» Ausgangstext
--

Pirate Bay: USA drohten Schweden mit Sanktionen
Die angedrohten Handelssanktionen waren der Auslöser für die in Frage gestellte Razzia. Bereits seit längerem hatte die US-Filmindustrie in Vertretung durch die Motion Picture Association of America (MPAA) darauf gedrängt, dass Schweden den BitTorrent-Tracker Pirate Bay abschaltet, allerdings wies Dan Eliasson dies mit Hinweis auf Grund ausreichender rechtlicher Grundlagen im schwedischen Gesetz als nicht verfassungskonform zurück. Schließlich drohte die US-Regierung im Rahmen der WTO mit Handelssanktionen, wie SVT(öffnet im neuen Fenster) von Eliasson bestätigt bekommen hat. Der Druck auf die schwedische Justiz war demnach höher als zuerst angenommen.

--

» Extrahierte Einträge

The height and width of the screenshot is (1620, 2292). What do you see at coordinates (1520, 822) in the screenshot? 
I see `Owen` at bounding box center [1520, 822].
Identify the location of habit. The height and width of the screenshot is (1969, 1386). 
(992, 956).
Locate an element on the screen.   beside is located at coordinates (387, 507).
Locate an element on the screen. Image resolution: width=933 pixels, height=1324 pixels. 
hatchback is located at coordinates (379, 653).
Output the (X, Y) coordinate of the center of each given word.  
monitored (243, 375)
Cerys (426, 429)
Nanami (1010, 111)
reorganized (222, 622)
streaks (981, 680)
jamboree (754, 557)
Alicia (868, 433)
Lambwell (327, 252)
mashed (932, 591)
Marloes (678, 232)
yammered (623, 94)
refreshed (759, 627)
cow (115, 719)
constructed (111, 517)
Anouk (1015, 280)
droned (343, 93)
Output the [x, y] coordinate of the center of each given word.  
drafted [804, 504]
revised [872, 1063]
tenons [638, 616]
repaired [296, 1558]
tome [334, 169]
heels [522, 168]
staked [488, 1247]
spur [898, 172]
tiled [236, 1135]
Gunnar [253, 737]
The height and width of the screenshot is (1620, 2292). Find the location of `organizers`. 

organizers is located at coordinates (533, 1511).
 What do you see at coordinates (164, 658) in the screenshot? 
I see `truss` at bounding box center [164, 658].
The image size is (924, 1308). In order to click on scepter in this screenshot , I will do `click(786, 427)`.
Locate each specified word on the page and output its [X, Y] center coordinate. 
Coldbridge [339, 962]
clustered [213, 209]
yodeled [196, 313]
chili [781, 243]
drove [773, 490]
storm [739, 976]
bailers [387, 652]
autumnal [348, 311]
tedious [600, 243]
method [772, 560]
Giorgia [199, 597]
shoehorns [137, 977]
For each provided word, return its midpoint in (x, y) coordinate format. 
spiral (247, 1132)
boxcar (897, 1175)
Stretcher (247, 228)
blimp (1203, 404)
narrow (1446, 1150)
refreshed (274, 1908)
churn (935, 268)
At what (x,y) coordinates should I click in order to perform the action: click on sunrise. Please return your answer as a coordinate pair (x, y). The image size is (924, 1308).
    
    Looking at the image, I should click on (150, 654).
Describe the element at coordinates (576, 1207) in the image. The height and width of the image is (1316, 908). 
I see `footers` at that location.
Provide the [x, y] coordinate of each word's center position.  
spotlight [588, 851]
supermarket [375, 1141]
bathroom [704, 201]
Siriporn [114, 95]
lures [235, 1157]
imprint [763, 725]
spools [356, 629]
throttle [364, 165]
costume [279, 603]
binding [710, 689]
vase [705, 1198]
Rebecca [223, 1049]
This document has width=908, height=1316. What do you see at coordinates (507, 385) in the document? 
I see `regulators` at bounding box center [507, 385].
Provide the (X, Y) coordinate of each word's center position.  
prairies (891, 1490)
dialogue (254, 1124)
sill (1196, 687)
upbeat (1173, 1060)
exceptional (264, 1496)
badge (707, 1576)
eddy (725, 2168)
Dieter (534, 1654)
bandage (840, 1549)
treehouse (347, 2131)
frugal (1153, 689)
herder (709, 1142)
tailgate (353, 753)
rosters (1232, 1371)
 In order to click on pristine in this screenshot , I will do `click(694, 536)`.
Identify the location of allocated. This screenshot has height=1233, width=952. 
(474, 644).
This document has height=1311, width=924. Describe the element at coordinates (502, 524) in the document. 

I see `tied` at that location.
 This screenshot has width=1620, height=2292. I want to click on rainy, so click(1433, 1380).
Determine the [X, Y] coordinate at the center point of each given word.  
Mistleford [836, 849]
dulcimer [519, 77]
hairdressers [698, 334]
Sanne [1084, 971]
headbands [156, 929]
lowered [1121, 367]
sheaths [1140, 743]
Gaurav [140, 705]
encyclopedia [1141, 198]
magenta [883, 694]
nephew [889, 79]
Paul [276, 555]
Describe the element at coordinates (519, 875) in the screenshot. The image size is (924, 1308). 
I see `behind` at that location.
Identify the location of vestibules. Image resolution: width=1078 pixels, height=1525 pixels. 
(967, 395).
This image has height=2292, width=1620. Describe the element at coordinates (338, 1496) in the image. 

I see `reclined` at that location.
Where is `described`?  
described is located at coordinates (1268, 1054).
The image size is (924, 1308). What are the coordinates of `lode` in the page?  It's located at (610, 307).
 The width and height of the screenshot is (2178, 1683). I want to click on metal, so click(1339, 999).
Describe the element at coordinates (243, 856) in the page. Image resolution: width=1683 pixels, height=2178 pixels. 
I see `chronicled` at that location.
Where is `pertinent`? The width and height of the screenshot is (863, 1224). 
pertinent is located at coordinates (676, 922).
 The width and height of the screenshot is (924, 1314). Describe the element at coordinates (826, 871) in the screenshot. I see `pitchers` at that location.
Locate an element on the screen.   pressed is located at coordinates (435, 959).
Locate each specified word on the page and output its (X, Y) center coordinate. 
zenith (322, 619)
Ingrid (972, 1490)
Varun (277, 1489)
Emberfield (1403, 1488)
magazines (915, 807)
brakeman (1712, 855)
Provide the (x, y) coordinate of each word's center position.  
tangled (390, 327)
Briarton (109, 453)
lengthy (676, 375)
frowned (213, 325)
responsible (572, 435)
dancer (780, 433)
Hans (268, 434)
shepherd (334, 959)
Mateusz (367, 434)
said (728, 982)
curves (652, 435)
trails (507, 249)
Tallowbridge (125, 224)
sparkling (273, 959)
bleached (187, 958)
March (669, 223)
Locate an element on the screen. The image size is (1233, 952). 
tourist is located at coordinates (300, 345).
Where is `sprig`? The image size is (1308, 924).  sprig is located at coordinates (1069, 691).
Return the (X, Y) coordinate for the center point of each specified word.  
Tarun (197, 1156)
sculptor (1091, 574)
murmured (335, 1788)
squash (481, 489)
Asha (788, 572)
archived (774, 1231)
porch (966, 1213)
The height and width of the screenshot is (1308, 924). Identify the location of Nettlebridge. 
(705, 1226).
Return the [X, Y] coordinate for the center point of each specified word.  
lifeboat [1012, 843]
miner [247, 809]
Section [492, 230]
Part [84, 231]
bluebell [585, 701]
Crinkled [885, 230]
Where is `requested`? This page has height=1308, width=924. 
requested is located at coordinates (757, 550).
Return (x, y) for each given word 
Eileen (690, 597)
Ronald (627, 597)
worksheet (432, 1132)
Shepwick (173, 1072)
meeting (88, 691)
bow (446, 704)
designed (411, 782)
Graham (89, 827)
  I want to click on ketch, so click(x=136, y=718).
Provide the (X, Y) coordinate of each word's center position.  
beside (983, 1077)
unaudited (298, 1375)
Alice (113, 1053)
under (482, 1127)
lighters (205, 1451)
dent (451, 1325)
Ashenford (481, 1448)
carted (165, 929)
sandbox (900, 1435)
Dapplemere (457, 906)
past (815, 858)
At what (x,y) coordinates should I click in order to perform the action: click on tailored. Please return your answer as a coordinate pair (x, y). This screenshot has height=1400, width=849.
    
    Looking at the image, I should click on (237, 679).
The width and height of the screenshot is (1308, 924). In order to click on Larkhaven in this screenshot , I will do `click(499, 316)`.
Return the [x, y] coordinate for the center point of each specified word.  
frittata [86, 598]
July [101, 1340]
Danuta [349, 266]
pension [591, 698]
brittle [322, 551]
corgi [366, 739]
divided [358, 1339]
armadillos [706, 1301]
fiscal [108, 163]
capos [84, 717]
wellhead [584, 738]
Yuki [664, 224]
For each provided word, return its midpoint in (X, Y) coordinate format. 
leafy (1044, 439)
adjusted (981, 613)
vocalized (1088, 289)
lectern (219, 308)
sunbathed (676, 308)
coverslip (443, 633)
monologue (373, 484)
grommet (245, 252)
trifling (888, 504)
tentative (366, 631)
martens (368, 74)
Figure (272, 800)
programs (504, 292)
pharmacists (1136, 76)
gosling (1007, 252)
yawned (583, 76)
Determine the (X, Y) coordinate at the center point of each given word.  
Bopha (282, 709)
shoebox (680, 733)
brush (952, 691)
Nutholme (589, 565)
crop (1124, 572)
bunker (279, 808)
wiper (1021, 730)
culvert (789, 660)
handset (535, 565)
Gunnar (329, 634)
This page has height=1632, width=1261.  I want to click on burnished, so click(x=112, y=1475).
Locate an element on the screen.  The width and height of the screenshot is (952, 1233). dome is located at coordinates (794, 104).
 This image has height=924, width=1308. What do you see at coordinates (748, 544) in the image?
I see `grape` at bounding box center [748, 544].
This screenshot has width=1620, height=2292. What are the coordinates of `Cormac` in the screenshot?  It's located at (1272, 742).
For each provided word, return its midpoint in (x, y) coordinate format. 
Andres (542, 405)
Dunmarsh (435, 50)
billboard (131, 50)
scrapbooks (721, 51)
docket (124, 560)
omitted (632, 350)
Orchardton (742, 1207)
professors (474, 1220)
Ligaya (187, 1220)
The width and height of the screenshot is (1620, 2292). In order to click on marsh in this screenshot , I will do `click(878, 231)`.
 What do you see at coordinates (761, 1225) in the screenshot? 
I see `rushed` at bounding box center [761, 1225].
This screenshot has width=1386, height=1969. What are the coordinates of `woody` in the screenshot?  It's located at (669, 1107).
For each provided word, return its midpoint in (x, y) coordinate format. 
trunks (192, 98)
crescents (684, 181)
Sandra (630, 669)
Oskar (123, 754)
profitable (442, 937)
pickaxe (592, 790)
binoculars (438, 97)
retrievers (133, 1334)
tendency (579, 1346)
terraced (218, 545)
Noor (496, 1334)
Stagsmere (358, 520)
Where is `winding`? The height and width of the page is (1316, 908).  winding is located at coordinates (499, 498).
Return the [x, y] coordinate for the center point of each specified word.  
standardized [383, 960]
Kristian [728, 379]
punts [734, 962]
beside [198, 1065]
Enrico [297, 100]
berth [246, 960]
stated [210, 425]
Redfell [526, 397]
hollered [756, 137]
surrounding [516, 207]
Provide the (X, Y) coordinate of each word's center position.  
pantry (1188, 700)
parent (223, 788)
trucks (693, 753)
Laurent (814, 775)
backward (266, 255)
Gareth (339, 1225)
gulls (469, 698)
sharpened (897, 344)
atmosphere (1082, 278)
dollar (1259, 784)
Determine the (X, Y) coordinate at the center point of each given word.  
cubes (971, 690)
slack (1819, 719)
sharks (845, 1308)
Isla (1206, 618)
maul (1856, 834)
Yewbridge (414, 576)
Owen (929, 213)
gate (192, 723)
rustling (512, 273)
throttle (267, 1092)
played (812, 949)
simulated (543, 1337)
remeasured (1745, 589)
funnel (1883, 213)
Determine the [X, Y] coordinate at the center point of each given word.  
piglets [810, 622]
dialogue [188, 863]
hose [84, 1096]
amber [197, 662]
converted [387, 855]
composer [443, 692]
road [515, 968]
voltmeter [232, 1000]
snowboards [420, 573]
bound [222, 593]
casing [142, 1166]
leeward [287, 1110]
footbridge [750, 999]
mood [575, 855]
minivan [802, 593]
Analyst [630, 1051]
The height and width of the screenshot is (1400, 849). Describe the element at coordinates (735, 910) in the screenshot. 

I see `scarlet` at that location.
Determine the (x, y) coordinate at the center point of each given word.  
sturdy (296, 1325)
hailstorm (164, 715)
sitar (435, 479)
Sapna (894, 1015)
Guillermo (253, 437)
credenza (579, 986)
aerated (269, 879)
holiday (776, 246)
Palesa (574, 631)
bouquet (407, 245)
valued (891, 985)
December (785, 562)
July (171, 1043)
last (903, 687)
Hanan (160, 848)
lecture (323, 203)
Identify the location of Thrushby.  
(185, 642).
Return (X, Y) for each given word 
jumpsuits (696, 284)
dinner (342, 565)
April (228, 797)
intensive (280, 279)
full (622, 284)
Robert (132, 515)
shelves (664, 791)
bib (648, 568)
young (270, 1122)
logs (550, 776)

--

» Aufgaben
1) Übernimm aus dem Text über Pirate Bay wortgetreu die Passage, die mit "Pirate Bay: USA" beginnt und mit "als zuerst angenommen." endet.
2) Welche aus Großbuchstaben bestehenden Abkürzungen kommen im Text über Pirate Bay vor, auch als Teil eines zusammengesetzten Wortes? Nenne jede nur einmal.

» Lösungen je Aufgabe
1)
Pirate Bay: USA drohten Schweden mit Sanktionen
Die angedrohten Handelssanktionen waren der Auslöser für die in Frage gestellte Razzia. Bereits seit längerem hatte die US-Filmindustrie in Vertretung durch die Motion Picture Association of America (MPAA) darauf gedrängt, dass Schweden den BitTorrent-Tracker Pirate Bay abschaltet, allerdings wies Dan Eliasson dies mit Hinweis auf Grund ausreichender rechtlicher Grundlagen im schwedischen Gesetz als nicht verfassungskonform zurück. Schließlich drohte die US-Regierung im Rahmen der WTO mit Handelssanktionen, wie SVT(öffnet im neuen Fenster) von Eliasson bestätigt bekommen hat. Der Druck auf die schwedische Justiz war demnach höher als zuerst angenommen.

2) USA, US, MPAA, WTO, SVT